*** Block opens ***

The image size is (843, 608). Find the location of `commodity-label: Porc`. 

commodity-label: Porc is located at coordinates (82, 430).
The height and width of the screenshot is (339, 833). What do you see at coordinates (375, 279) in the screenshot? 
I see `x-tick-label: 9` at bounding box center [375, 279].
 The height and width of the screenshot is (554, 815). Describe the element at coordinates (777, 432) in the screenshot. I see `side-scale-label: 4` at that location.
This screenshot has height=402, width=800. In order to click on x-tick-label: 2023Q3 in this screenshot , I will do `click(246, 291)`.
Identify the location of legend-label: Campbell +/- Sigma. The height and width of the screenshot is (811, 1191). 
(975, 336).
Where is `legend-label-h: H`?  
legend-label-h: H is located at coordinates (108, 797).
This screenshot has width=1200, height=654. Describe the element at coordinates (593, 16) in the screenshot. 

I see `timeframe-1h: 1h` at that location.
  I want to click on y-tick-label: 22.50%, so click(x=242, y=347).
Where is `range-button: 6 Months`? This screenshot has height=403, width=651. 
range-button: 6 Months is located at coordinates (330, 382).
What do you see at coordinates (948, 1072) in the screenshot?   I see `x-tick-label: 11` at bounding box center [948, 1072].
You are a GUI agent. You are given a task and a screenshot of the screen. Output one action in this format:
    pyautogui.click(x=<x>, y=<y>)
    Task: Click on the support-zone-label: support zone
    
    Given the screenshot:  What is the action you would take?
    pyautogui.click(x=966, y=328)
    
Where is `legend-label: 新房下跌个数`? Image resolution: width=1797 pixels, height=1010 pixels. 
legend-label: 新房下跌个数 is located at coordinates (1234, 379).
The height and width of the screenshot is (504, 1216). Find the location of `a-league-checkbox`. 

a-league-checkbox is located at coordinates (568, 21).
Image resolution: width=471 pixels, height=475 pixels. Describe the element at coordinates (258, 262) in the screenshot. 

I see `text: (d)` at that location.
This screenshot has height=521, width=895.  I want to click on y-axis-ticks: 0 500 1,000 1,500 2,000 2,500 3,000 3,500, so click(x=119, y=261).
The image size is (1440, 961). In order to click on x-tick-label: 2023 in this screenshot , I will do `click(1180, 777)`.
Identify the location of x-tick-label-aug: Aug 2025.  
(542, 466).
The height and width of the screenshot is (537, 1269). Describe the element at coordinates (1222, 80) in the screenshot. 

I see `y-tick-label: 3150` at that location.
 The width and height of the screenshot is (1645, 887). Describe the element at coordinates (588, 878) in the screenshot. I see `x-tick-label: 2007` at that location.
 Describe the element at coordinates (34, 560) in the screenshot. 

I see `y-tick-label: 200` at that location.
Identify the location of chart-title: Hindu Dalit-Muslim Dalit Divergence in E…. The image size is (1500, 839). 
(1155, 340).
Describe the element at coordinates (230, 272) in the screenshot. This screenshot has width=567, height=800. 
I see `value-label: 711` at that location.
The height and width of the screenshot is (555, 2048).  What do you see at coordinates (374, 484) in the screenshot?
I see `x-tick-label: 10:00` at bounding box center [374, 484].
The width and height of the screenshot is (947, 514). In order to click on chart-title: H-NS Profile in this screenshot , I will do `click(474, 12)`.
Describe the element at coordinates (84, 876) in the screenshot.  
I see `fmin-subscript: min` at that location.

*** Block closes ***

Copy all of the entries above word for word, keeping every character and line as it stands.

The image size is (843, 608). Find the location of `commodity-label: Porc`. 

commodity-label: Porc is located at coordinates (82, 430).
The height and width of the screenshot is (339, 833). What do you see at coordinates (375, 279) in the screenshot? 
I see `x-tick-label: 9` at bounding box center [375, 279].
 The height and width of the screenshot is (554, 815). Describe the element at coordinates (777, 432) in the screenshot. I see `side-scale-label: 4` at that location.
This screenshot has height=402, width=800. In order to click on x-tick-label: 2023Q3 in this screenshot , I will do `click(246, 291)`.
Identify the location of legend-label: Campbell +/- Sigma. The height and width of the screenshot is (811, 1191). 
(975, 336).
Where is `legend-label-h: H`?  
legend-label-h: H is located at coordinates (108, 797).
This screenshot has width=1200, height=654. Describe the element at coordinates (593, 16) in the screenshot. 

I see `timeframe-1h: 1h` at that location.
  I want to click on y-tick-label: 22.50%, so click(x=242, y=347).
Where is `range-button: 6 Months`? This screenshot has height=403, width=651. 
range-button: 6 Months is located at coordinates (330, 382).
What do you see at coordinates (948, 1072) in the screenshot?   I see `x-tick-label: 11` at bounding box center [948, 1072].
You are a GUI agent. You are given a task and a screenshot of the screen. Output one action in this format:
    pyautogui.click(x=<x>, y=<y>)
    Task: Click on the support-zone-label: support zone
    
    Given the screenshot:  What is the action you would take?
    pyautogui.click(x=966, y=328)
    
Where is `legend-label: 新房下跌个数`? Image resolution: width=1797 pixels, height=1010 pixels. 
legend-label: 新房下跌个数 is located at coordinates (1234, 379).
The height and width of the screenshot is (504, 1216). Find the location of `a-league-checkbox`. 

a-league-checkbox is located at coordinates (568, 21).
Image resolution: width=471 pixels, height=475 pixels. Describe the element at coordinates (258, 262) in the screenshot. 

I see `text: (d)` at that location.
This screenshot has height=521, width=895.  I want to click on y-axis-ticks: 0 500 1,000 1,500 2,000 2,500 3,000 3,500, so click(x=119, y=261).
The image size is (1440, 961). In order to click on x-tick-label: 2023 in this screenshot , I will do `click(1180, 777)`.
Identify the location of x-tick-label-aug: Aug 2025.  
(542, 466).
The height and width of the screenshot is (537, 1269). Describe the element at coordinates (1222, 80) in the screenshot. 

I see `y-tick-label: 3150` at that location.
 The width and height of the screenshot is (1645, 887). Describe the element at coordinates (588, 878) in the screenshot. I see `x-tick-label: 2007` at that location.
 Describe the element at coordinates (34, 560) in the screenshot. 

I see `y-tick-label: 200` at that location.
Identify the location of chart-title: Hindu Dalit-Muslim Dalit Divergence in E…. The image size is (1500, 839). 
(1155, 340).
Describe the element at coordinates (230, 272) in the screenshot. This screenshot has width=567, height=800. 
I see `value-label: 711` at that location.
The height and width of the screenshot is (555, 2048).  What do you see at coordinates (374, 484) in the screenshot?
I see `x-tick-label: 10:00` at bounding box center [374, 484].
The width and height of the screenshot is (947, 514). In order to click on chart-title: H-NS Profile in this screenshot , I will do `click(474, 12)`.
Describe the element at coordinates (84, 876) in the screenshot.  
I see `fmin-subscript: min` at that location.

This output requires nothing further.